[RECORDS FOR PROCESSING]
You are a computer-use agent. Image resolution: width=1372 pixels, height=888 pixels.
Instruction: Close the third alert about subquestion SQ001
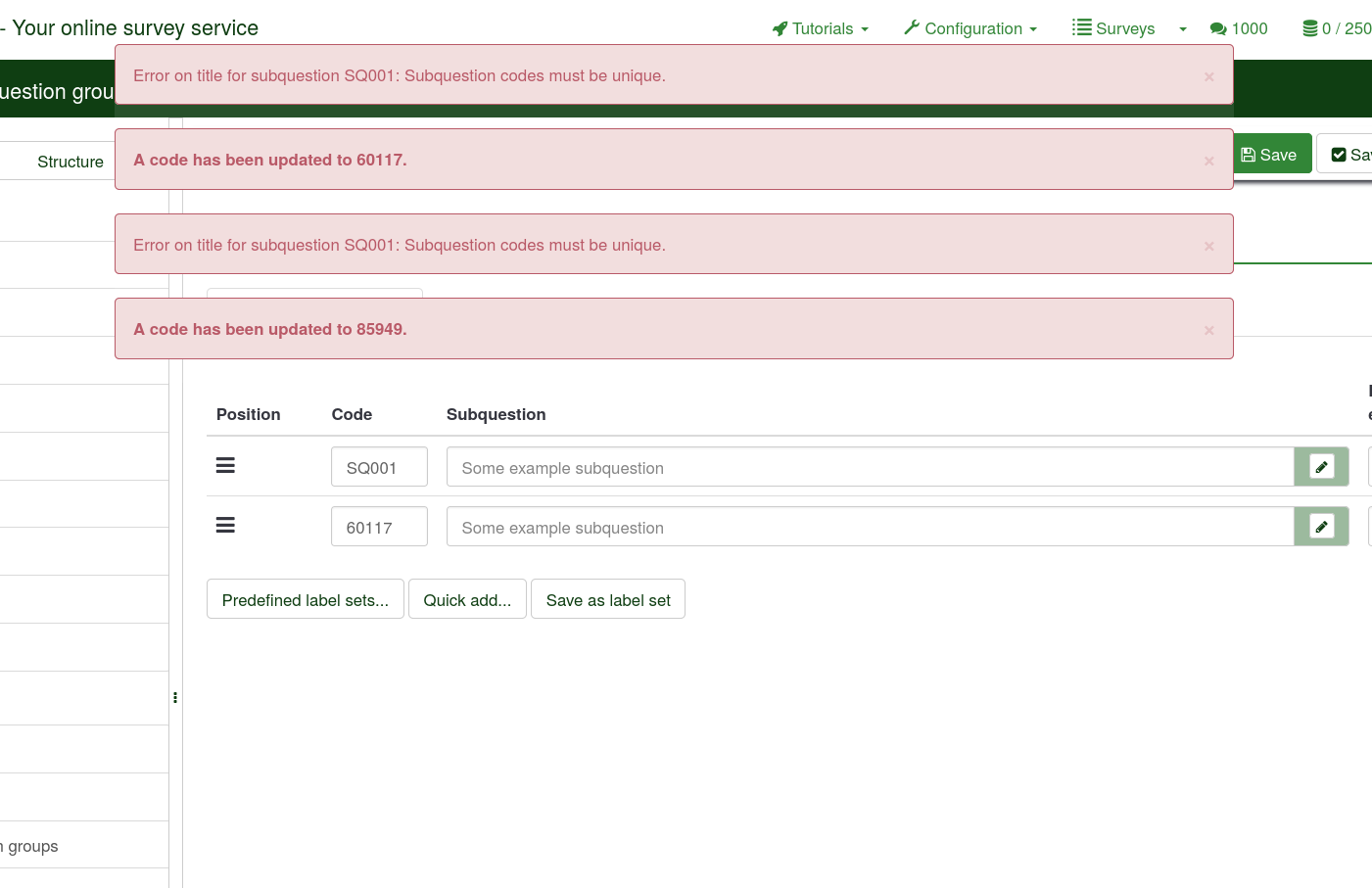click(x=1208, y=246)
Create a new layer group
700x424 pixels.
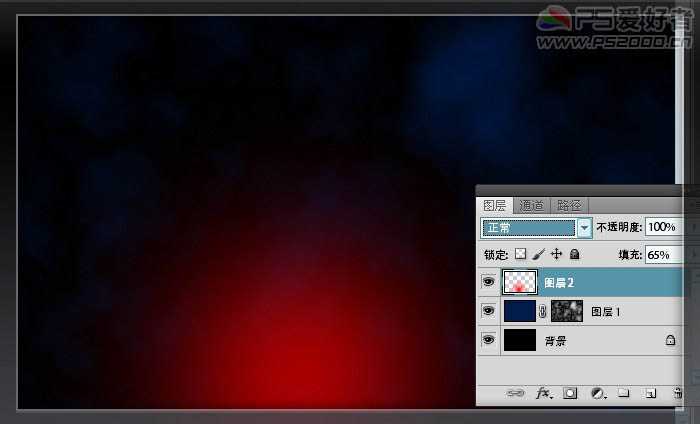click(623, 394)
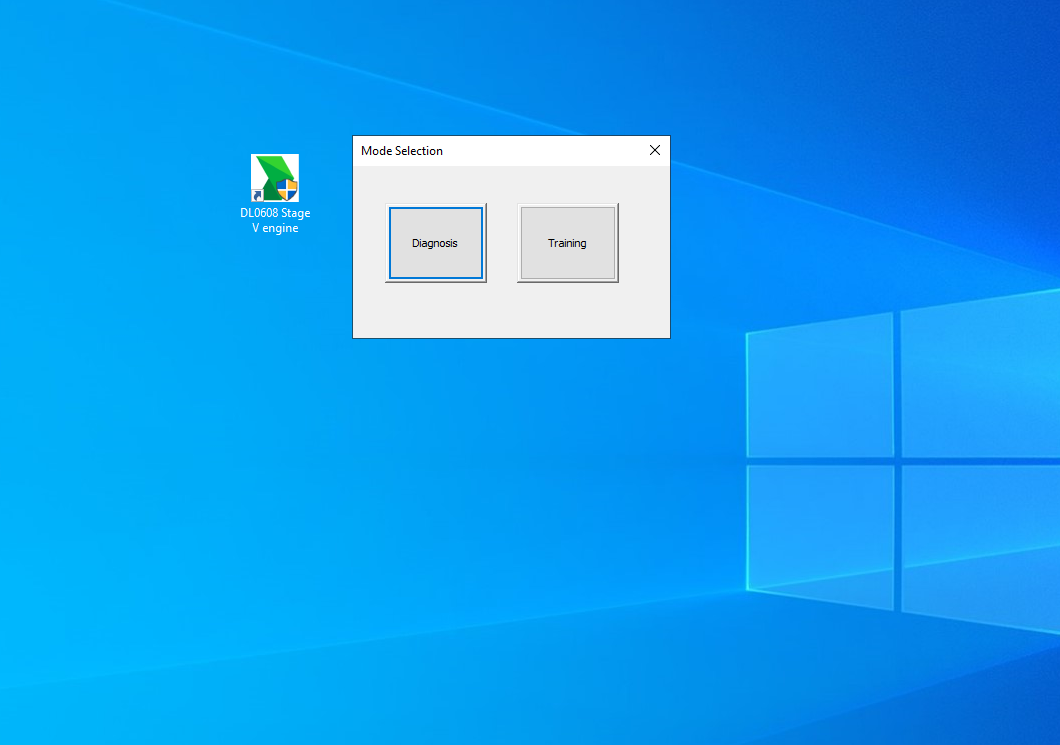Image resolution: width=1060 pixels, height=745 pixels.
Task: Click the gap between Diagnosis and Training
Action: [501, 243]
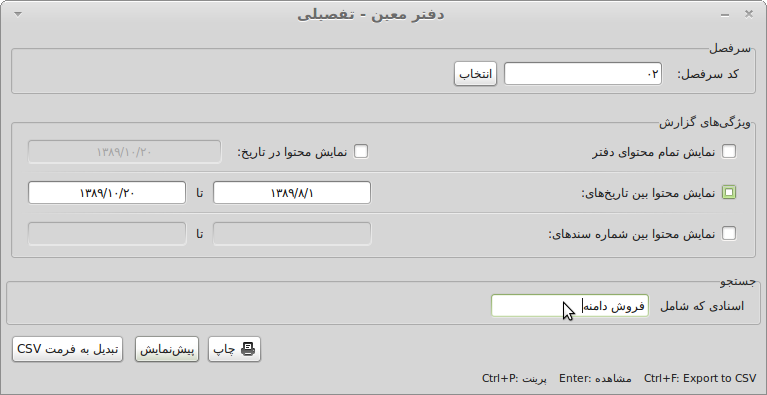The width and height of the screenshot is (767, 395).
Task: Click the چاپ print button label
Action: tap(226, 349)
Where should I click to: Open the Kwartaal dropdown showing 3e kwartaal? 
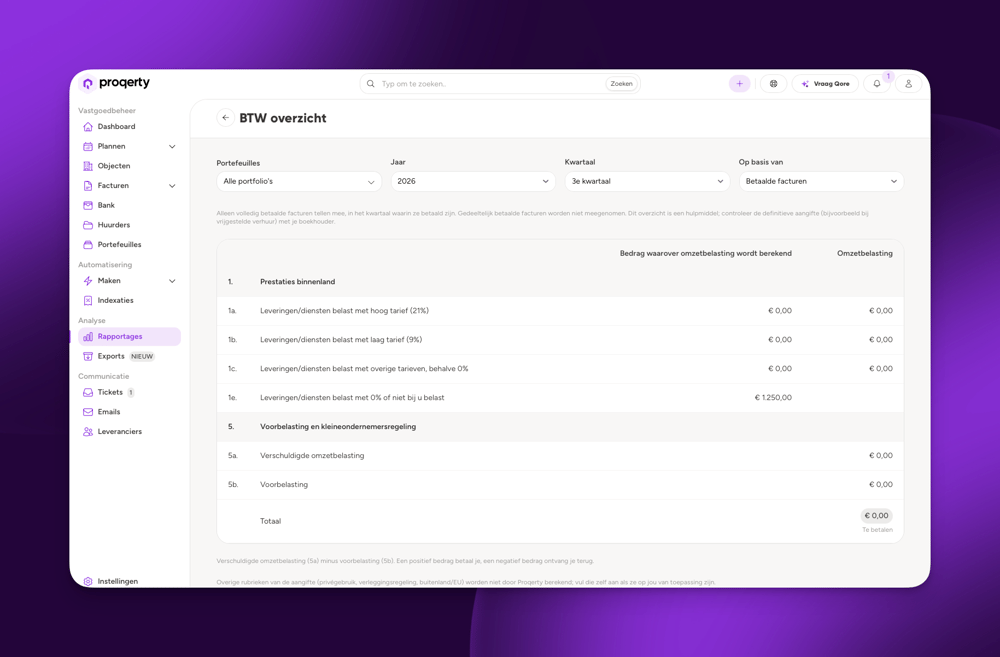[x=647, y=181]

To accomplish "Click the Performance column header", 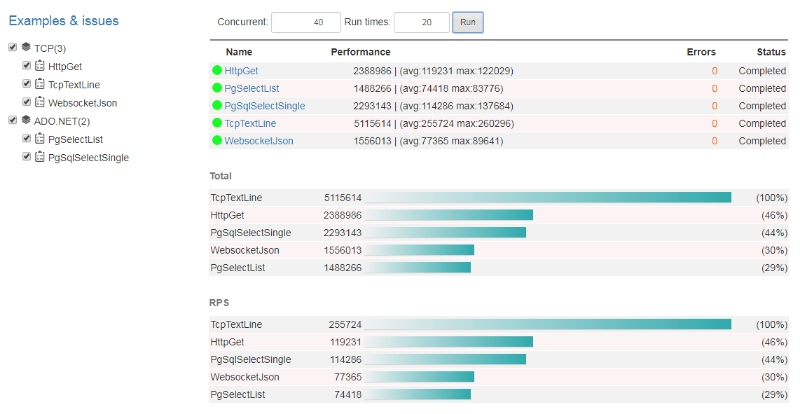I will point(360,52).
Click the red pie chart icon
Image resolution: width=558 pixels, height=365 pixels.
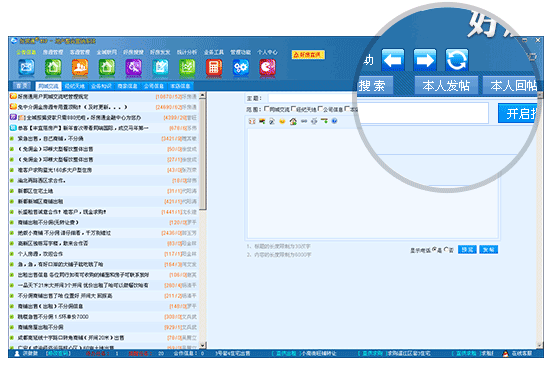268,68
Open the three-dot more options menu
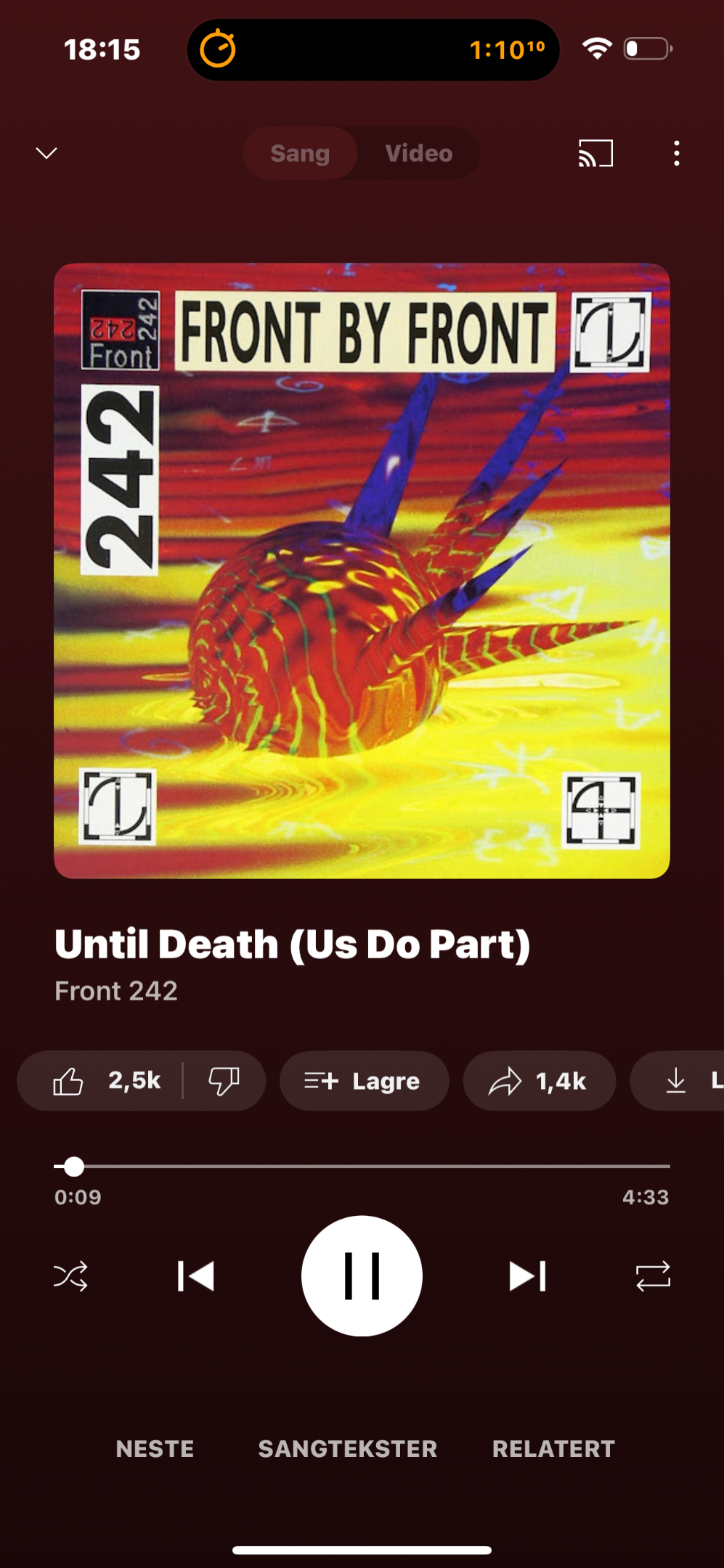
[/RECORDS FOR PROCESSING]
▶ TASK
Print the data exactly, from its first line to the line containing "Create a new layer group", both included. Omit the pictures.

▶ RESULT OF THE EXERCISE
You are a computer-use agent. Image resolution: width=1372 pixels, height=888 pixels.
Instruction: Close the third alert about subquestion SQ001
click(x=1208, y=246)
Create a new layer group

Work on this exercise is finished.